*** Block opens ***
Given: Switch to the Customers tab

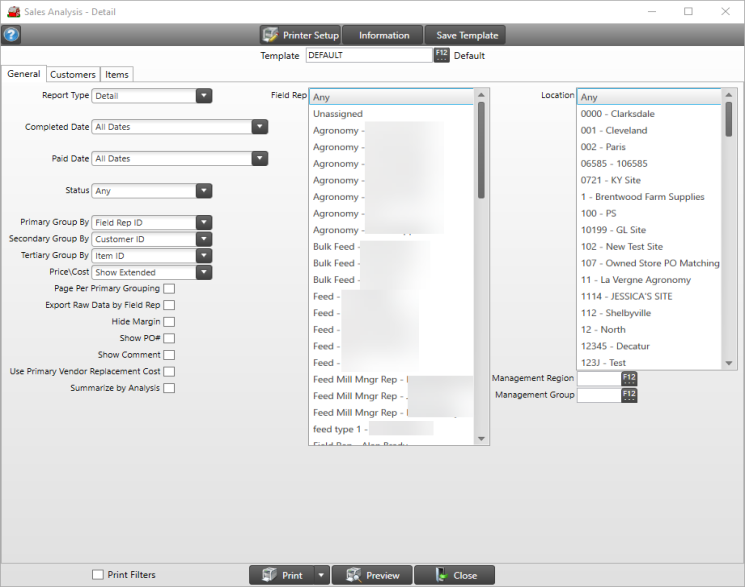Looking at the screenshot, I should tap(73, 75).
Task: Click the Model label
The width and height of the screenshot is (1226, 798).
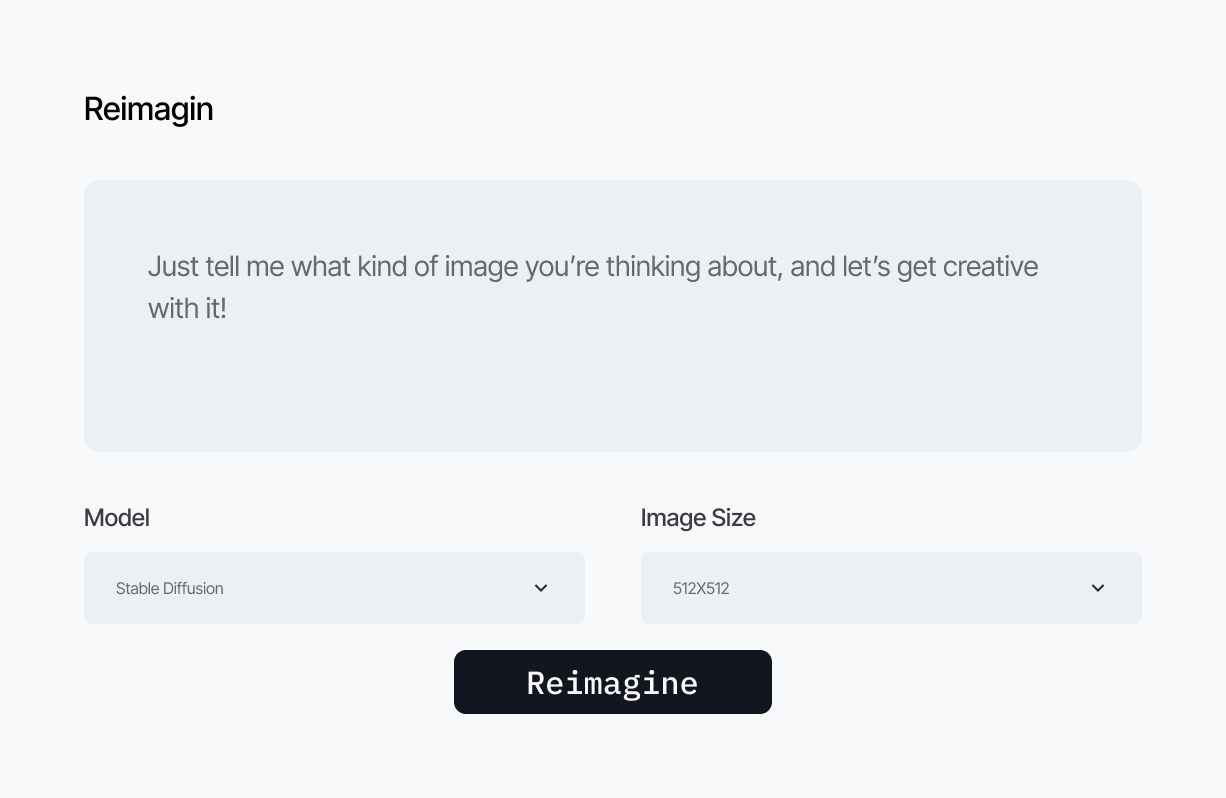Action: 117,517
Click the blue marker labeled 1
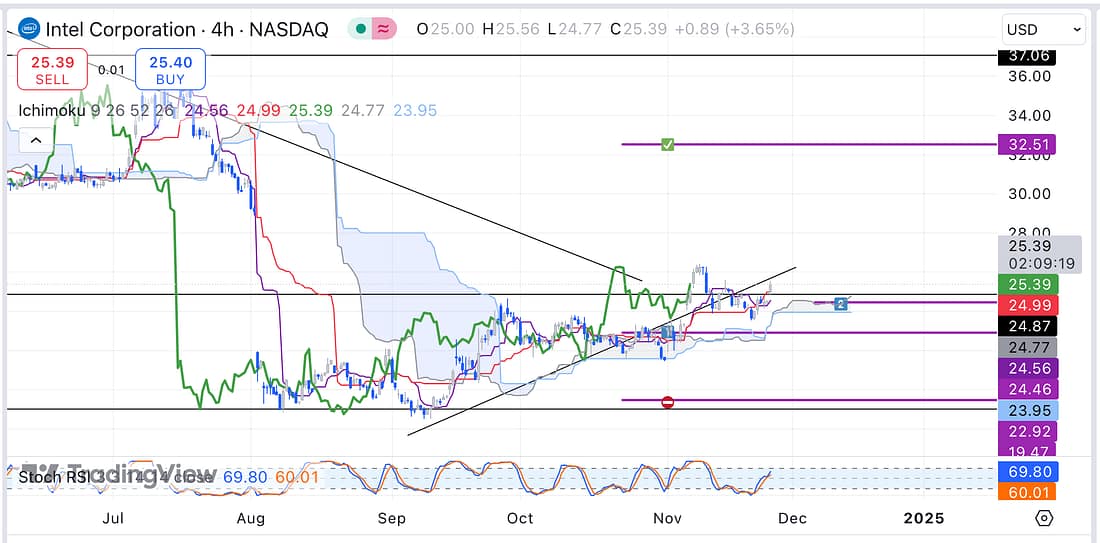The image size is (1100, 543). coord(668,332)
*** Block closes ***
- _ABOUT THIS TASK_:
Set down all of the entries precisely and keep the pictures out of the copy.

- _FINISHED TASK_:
Given: Switch to the Customers tab

Looking at the screenshot, I should tap(73, 75).
Task: Click the Model label
The width and height of the screenshot is (1226, 798).
Action: 117,517
Click the blue marker labeled 1
The image size is (1100, 543). coord(668,332)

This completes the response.